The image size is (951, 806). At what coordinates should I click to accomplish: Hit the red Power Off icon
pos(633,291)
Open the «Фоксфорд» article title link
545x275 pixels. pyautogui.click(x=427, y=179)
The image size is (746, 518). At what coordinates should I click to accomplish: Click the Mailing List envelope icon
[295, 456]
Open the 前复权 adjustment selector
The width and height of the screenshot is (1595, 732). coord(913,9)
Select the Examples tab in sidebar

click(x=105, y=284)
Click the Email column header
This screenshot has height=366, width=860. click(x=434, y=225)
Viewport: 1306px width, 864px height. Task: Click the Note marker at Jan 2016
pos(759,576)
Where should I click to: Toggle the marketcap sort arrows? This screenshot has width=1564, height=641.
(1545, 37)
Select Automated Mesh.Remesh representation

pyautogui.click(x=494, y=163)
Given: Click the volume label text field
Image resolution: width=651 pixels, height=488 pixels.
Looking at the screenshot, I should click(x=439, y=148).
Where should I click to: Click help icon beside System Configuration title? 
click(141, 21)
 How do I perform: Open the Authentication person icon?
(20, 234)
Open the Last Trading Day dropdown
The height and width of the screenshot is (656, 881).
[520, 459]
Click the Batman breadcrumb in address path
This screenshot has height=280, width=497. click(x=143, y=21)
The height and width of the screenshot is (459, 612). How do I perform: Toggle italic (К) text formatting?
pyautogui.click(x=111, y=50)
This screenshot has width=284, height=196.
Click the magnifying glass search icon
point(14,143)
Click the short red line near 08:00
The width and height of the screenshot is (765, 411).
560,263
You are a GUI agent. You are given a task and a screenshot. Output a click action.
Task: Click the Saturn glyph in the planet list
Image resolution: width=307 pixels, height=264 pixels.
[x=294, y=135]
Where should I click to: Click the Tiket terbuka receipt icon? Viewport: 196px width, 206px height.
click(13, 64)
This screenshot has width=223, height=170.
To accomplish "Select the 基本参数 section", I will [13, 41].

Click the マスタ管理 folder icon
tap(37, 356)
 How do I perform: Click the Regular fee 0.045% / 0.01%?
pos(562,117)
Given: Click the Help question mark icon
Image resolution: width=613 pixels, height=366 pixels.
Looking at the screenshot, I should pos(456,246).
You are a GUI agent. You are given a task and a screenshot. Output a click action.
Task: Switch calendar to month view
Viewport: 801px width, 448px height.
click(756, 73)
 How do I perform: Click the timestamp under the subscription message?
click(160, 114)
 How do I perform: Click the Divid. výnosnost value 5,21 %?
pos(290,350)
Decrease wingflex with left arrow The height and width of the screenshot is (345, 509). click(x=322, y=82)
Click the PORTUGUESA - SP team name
- - -
== YOUR INSTRUCTIONS ==
Rewrite every line of the listing above as a JSON array of strings, one string per line, and leave out the blank lines.

== FULL SOLUTION ==
[
  "The image size is (951, 806). At what coordinates should I click to accomplish: Hit the red Power Off icon",
  "pos(633,291)",
  "Open the «Фоксфорд» article title link",
  "545x275 pixels. pyautogui.click(x=427, y=179)",
  "The image size is (746, 518). At what coordinates should I click to accomplish: Click the Mailing List envelope icon",
  "[295, 456]",
  "Open the 前复权 adjustment selector",
  "The width and height of the screenshot is (1595, 732). coord(913,9)",
  "Select the Examples tab in sidebar",
  "click(x=105, y=284)",
  "Click the Email column header",
  "This screenshot has height=366, width=860. click(x=434, y=225)",
  "Viewport: 1306px width, 864px height. Task: Click the Note marker at Jan 2016",
  "pos(759,576)",
  "Where should I click to: Toggle the marketcap sort arrows? This screenshot has width=1564, height=641.",
  "(1545, 37)",
  "Select Automated Mesh.Remesh representation",
  "pyautogui.click(x=494, y=163)",
  "Given: Click the volume label text field",
  "Image resolution: width=651 pixels, height=488 pixels.",
  "Looking at the screenshot, I should click(x=439, y=148).",
  "Where should I click to: Click help icon beside System Configuration title? ",
  "click(141, 21)",
  " How do I perform: Open the Authentication person icon?",
  "(20, 234)",
  "Open the Last Trading Day dropdown",
  "The height and width of the screenshot is (656, 881).",
  "[520, 459]",
  "Click the Batman breadcrumb in address path",
  "This screenshot has height=280, width=497. click(x=143, y=21)",
  "The height and width of the screenshot is (459, 612). How do I perform: Toggle italic (К) text formatting?",
  "pyautogui.click(x=111, y=50)",
  "This screenshot has width=284, height=196.",
  "Click the magnifying glass search icon",
  "point(14,143)",
  "Click the short red line near 08:00",
  "The width and height of the screenshot is (765, 411).",
  "560,263",
  "You are a GUI agent. You are given a task and a screenshot. Output a click action.",
  "Task: Click the Saturn glyph in the planet list",
  "Image resolution: width=307 pixels, height=264 pixels.",
  "[x=294, y=135]",
  "Where should I click to: Click the Tiket terbuka receipt icon? Viewport: 196px width, 206px height.",
  "click(13, 64)",
  "This screenshot has width=223, height=170.",
  "To accomplish \"Select the 基本参数 section\", I will [13, 41].",
  "Click the マスタ管理 folder icon",
  "tap(37, 356)",
  " How do I perform: Click the Regular fee 0.045% / 0.01%?",
  "pos(562,117)",
  "Given: Click the Help question mark icon",
  "Image resolution: width=613 pixels, height=366 pixels.",
  "Looking at the screenshot, I should pos(456,246).",
  "You are a GUI agent. You are given a task and a screenshot. Output a click action.",
  "Task: Switch calendar to month view",
  "Viewport: 801px width, 448px height.",
  "click(756, 73)",
  " How do I perform: Click the timestamp under the subscription message?",
  "click(160, 114)",
  " How do I perform: Click the Divid. výnosnost value 5,21 %?",
  "pos(290,350)",
  "Decrease wingflex with left arrow The height and width of the screenshot is (345, 509). click(x=322, y=82)",
  "Click the PORTUGUESA - SP team name"
]